Here I am a grown woman. A mother to a daughter who will be raised in a Muslim household, God willing. On many a days, too many that I am ashamed to admit, afraid to walk out my home with this thing on my head – a hijab.
I am an educated woman. I am a privileged woman. I can speak three languages. I have gas in my car, food on my table, money in my pocket. I can read the Bill of Rights: Congress shall make no law prohibiting the free exercise of religion. I can read the Quran: let there be no compulsion in religion.
I know to raise my voice and yet here I am, full of fear because I am constantly confronted by an all-consuming hatred for me and my faith. Here I am paralyzed, unable to tell someone that it’s not kind or right to call me a terrorist even if it’s spoken under the breath. Here I am conflicted whether to walk out of my car for groceries because it has been a long day and I don’t have the strength to endure the stares.

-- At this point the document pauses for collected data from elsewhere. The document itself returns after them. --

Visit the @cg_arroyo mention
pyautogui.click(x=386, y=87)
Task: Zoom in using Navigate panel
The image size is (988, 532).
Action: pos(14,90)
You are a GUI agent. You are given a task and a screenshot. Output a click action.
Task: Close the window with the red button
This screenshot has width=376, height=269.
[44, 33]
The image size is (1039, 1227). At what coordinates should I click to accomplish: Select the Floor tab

If this is my experience, I can only imagine what this hatred must feel like to the woman who is without documents, or can speak only broken English, or can not drive, or is unable to raise her voice because it is just too risky for her. If this is me, helpless in the face of senseless fear, I can only imagine how she must feel when most people she encounters show only disdain for those not like themselves. If this is me, unable to get out the car on a bad day, I can only imagine how she must feel when her child gets in a fight because his class-fellows kept calling him terrorist in school.

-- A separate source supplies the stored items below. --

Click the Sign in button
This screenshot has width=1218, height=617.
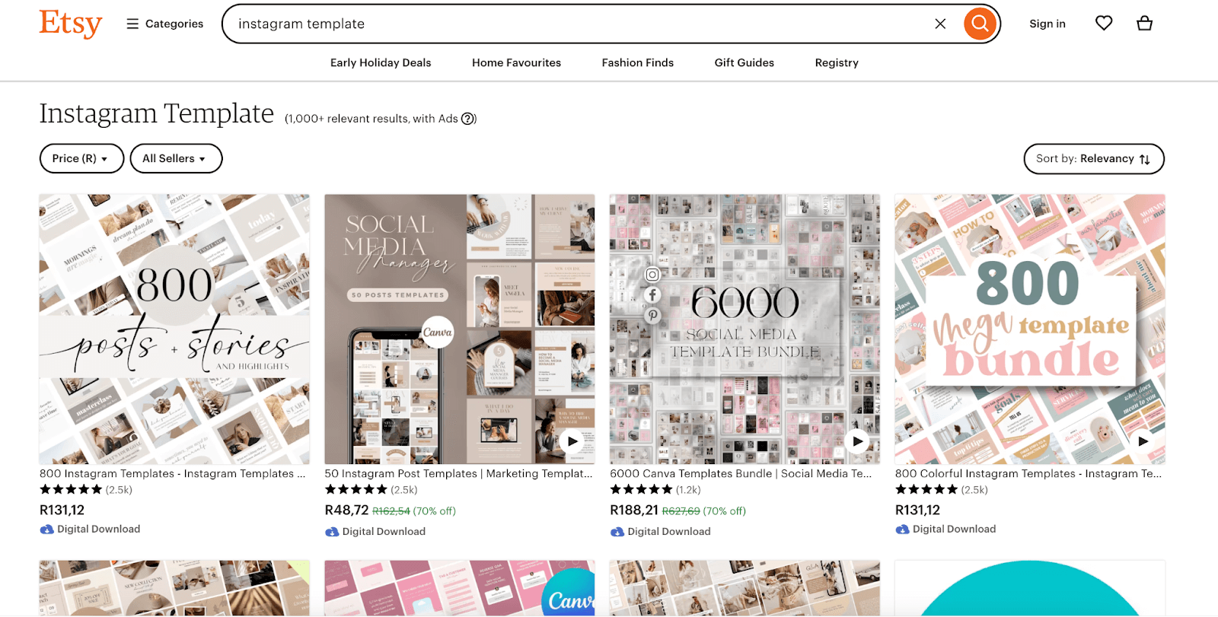coord(1047,24)
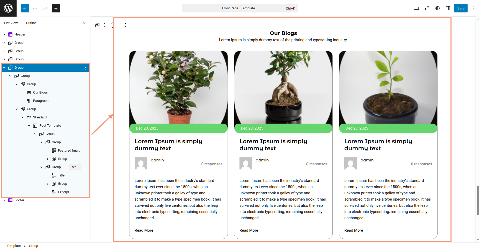Switch to the List View tab
This screenshot has height=249, width=480.
[x=11, y=23]
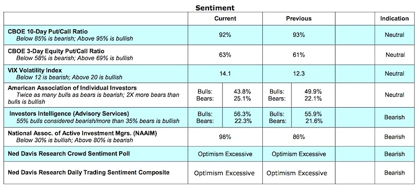The height and width of the screenshot is (189, 418).
Task: Select the Previous column header
Action: [298, 18]
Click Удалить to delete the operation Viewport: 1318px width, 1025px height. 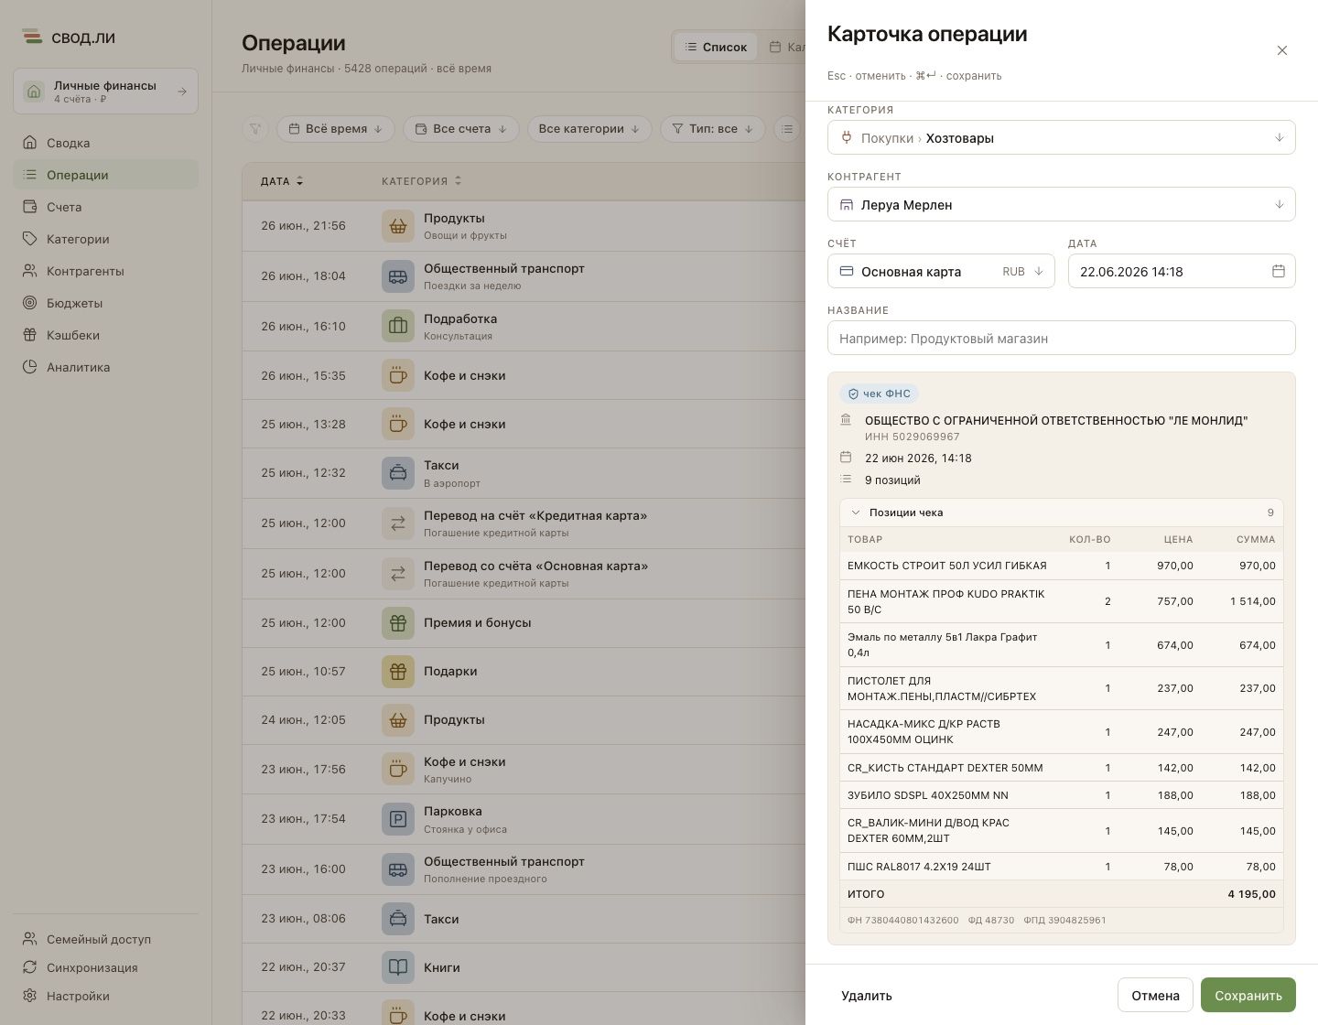point(866,996)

Believe me it’s onerous. I am in awe of her courage. I am inspired by her faith and how she carries herself with such grace.
Don’t get me wrong – there are more good days but these days those bad days are robbing us of our humanity.
I now plead to those of you here who love and fear God and are conscious of him – do not allow the leaders of this country to use speeches to defraud you into believing that Muslims or for that matter Latinos or African Americans or other minorities are here to hurt this country or undermine its position in this world. We know in our veins that this kind of thinking is indeed what led to the greatest and the most horrific atrocities and wars the world has ever seen.
Please reach out to all of the terrifying “others”, those who are notably not like “you” and get to know them, try to understand them. I promise you that you will find in them the same kind of compassion and love and culture and humanity that you believe resides among your people.
The fear of another must be called out by its name. Every pulpit, every bullhorn, every gathering, every conversation, every moment you and I must call out, shout out: No hate–not in my name! My name is Khaula Hadeed.